In Bayern gibt es wenige Arbeitslose - aber auch wenige Flüchtlinge

Zugleich aber gibt es ein seltsames Gefälle: Es leben ausgerechnet dort besonders wenige Migranten, wo besonders viele eine Stelle finden könnten. So kommen in Bayern nach den jüngsten Zahlen nur gut drei anerkannte oder geduldete Flüchtlinge auf 1000 Einwohner - in NRW oder den Stadtstaaten Berlin, Bremen und Hamburg dagegen drei- bis fünfmal so viele. Dabei wäre eigentlich klar, wo besonders viele von ihnen eine Stelle finden könnten: Die generelle Rate aller Arbeitslosen, also auch der Deutschen, liegt in NRW, den Stadtstaaten oder im Osten zwei bis drei Mal so hoch wie in Bayern.

"Die jetzige Verteilung der Flüchtlinge ist nicht wirklich effizient", sagt deshalb Professor Herbert Brücker vom Institut für Arbeitsmarkt und Berufsforschung (IAB). "Sinnvoller wäre es, mehr Flüchtlinge wären in prosperierenden Regionen." Der Arbeitsmarkt spielt aber kaum eine Rolle dabei, wohin Behörden die Ankommenden schicken. Warum leben Flüchtlinge also dort, wo sie leben?

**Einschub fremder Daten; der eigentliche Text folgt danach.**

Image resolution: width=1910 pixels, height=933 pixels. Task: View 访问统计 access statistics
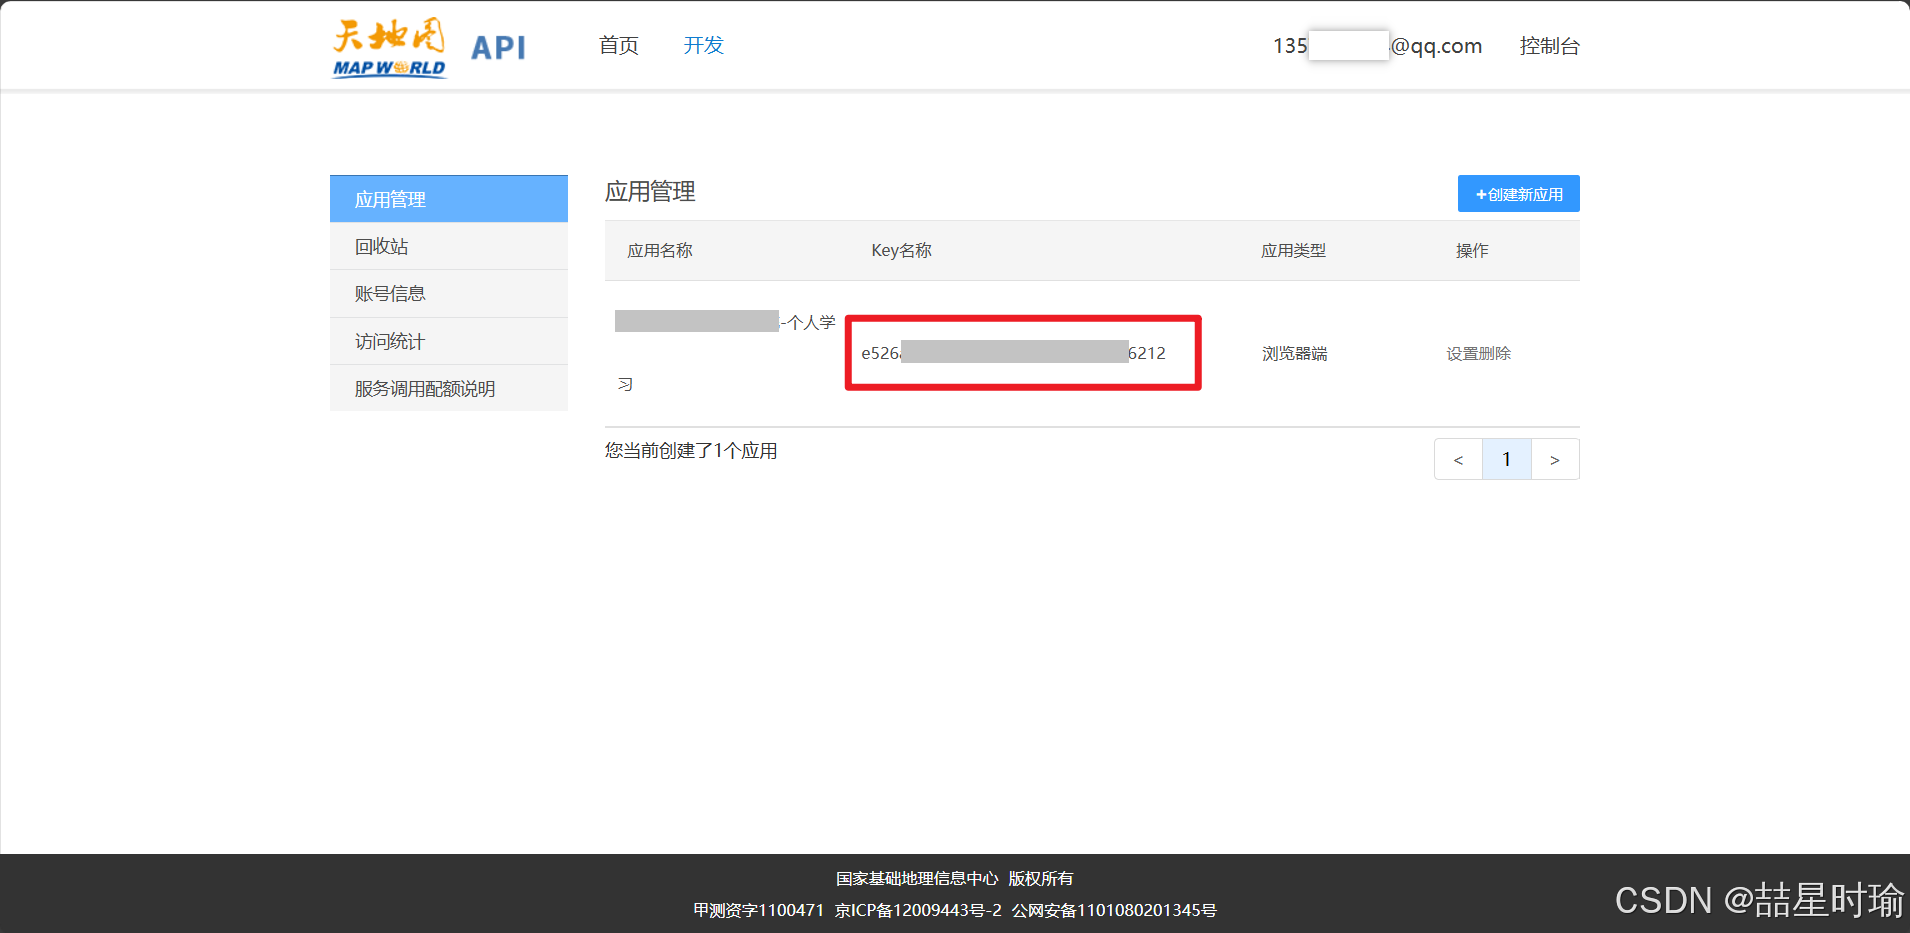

Zunächst werden sie nach dem sogenannten Königsteiner Schlüssel auf die Bundesländer verteilt, wobei es zählt, wie dicht das Land besiedelt ist und wie viele Steuern gezahlt werden. Dann verteilen die Länder nach unterschiedlichen Kriterien auf die Kommunen weiter. All das richtet sich nicht nach den Arbeitsaussichten.

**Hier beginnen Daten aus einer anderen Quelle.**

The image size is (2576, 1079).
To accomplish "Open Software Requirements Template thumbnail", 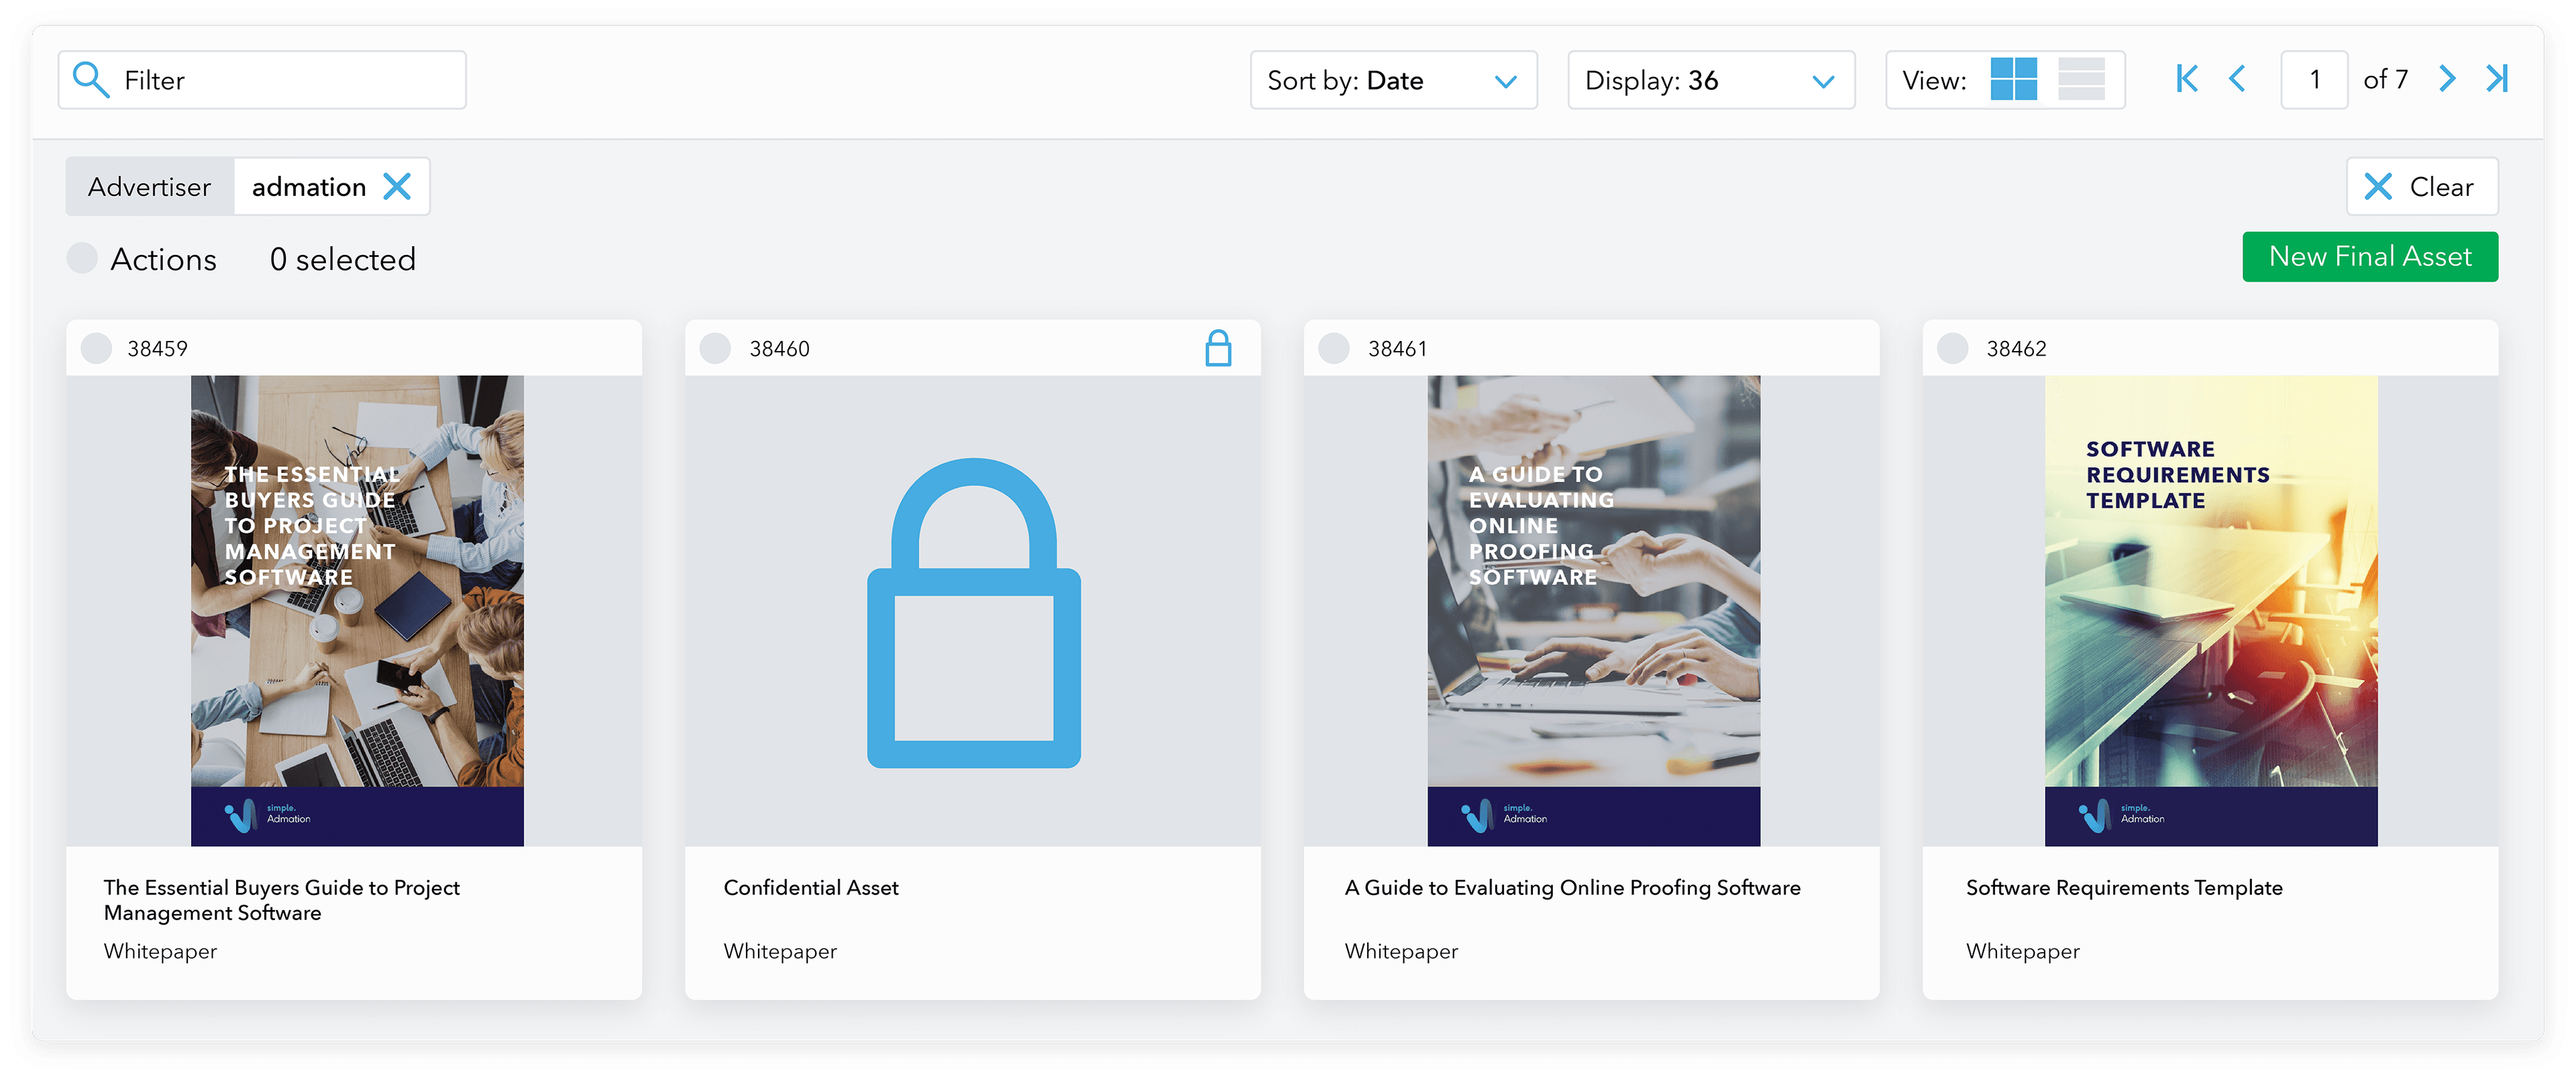I will [2210, 610].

Sobald sie dürfen, gehen Flüchtlinge dann oft vom Land in größere Städte, weil sie deren Namen kennen, sie dort Bekannte haben und sich bessere Chancen auf Arbeit ausrechnen. Dieses Kalkül muss aber nicht aufgehen, analysiert Wido Geis vom Institut der Deutschen Wirtschaft: "Über Freunde und Bekannte finden Flüchtlinge manchmal einen Job. Diese Communities können aber nicht in größerem Umfang Jobs schaffen." Geis fordert daher eine stärkere politische Steuerung. "Wichtig ist, dass die Flüchtlinge dahin kommen, wo die Chancen auf einen Arbeitsplatz gut sind." Der Forscher schlägt vor, die Arbeitsagenturen sollten Flüchtlinge gezielt über ihre Bezirke hinaus in besonders vielversprechende Regionen vermitteln. Außerdem sei es sinnvoll, mehr Flüchtlinge in die Regionen zu verteilen, in denen es viele Arbeitsplätze gibt. "Also etwa in die wirtschaftsstarken Gebiete in Bayern, Baden-Württemberg und Hessen."

Verteilung von Flüchtlingen "ein Stück weit planwirtschaftlich"

Seit Sommer 2016 können Behörden bei Migranten ohne Job oder Ausbildung nach Abschluss des Asylverfahrens bis zu drei Jahre bestimmen, wo sie leben. Diese Wohnsitzauflage sollte genutzt werden, um Migranten in Regionen mit vielen Stellen zu bringen, sagt Geis. Es ist noch unbekannt, wie genau die Länder die neue Möglichkeit anwenden. Es wurden aber beispielsweise nicht nennenswert viele Flüchtlinge von Nordrhein-Westfalen, wo es besonders viele gibt, nach Bayern verteilt wie ursprünglich geplant.

IAB-Forscher Brücker findet den IW-Vorschlag mit der Wohnsitzauflage "ein Stück weit planwirtschaftlich". Das hat eine gewisse Komik, weil das Institut der Deutschen Wirtschaft arbeitgebernah ist, während Brückers Institut an die staatliche Bundesagentur für Arbeit angelehnt ist. Brücker glaubt, dass die Auflage bei der Suche nach einem Job behindert. Er will Flüchtlingen nach dem Verfahren weitgehend freistellen, wo sie leben. "In den vergangenen Jahren gingen überdurchschnittlich viele Einwanderer, die keine Asylbewerber sind, in prosperierende Städte. In München, Stuttgart und Frankfurt ist der Ausländeranteil 1,8-mal so hoch wie in Berlin. Wenn Menschen freiwillig entscheiden, wo sie hingehen, richten sie sich auch nach wirtschaftlichen Kriterien."

Auch er sieht die Gefahr, dass ein Teil der Flüchtlinge sich in strukturschwachen Gegenden niederlässt, weil sie dort Bekannte oder Familienangehörige haben und obwohl es dort wenig Aussicht auf Beschäftigung gibt. Nur in diesem Fall sollten die Behörden dann bremsen, schlägt er vor.